Framed photos and poster boards line Debbie Indal’s apartment.
Her son, Taresh Ramroop, smiles back from most of them — in a red cap and gown after graduating from Seneca College; in his purple and black FedEx uniform; as a small boy in a white dress shirt and belted slacks.
But Ramroop, whose family lovingly calls him Bobby, is not here.
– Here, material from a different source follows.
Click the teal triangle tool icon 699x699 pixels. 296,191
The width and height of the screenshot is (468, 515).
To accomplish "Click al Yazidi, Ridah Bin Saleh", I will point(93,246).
The bedroom, the one with the window he climbed out of and fell 16 storeys, is now home to piles of orange bottles for the pills that help Indal cope with post-traumatic stress.
Indal pulls back the dark curtain in front of the window to show the sliding pane of glass that opens to leave a gap exactly 21.7 inches wide.
That fact, one of many devastating details of Ramroop’s death, is detailed in the report from the director of the police watchdog that cleared of wrongdoing the Toronto police officers who responded to the apartment that day.
Now, his mother, Indal, and sister, Vanessa Persaud, are suing Toronto police, alleging officers failed to adequately respond to the mentalhealth crisis their 32-year-old son and brother was having on that day in October 2022.
“My son’s death was senseless,” Indal tells the Star. “The police failed him.”
What the Special Investigations Unit’s report doesn’t reflect is the unending anguish of Ramroop’s family — how Indal won’t make her son’s favourite turkey dish again; how bystander videos of his death haunt them still.
For all its details and analysis, what the report doesn’t talk about is the unanswered questions left for families when people die after interactions with the police. They are questions the city has yet to fully grapple with after several high-profile incidents. Why were heavily armed tactical officers called in? Why didn’t police let Ramroop’s mother speak to him, even when he was begging to hear her voice “one last time?”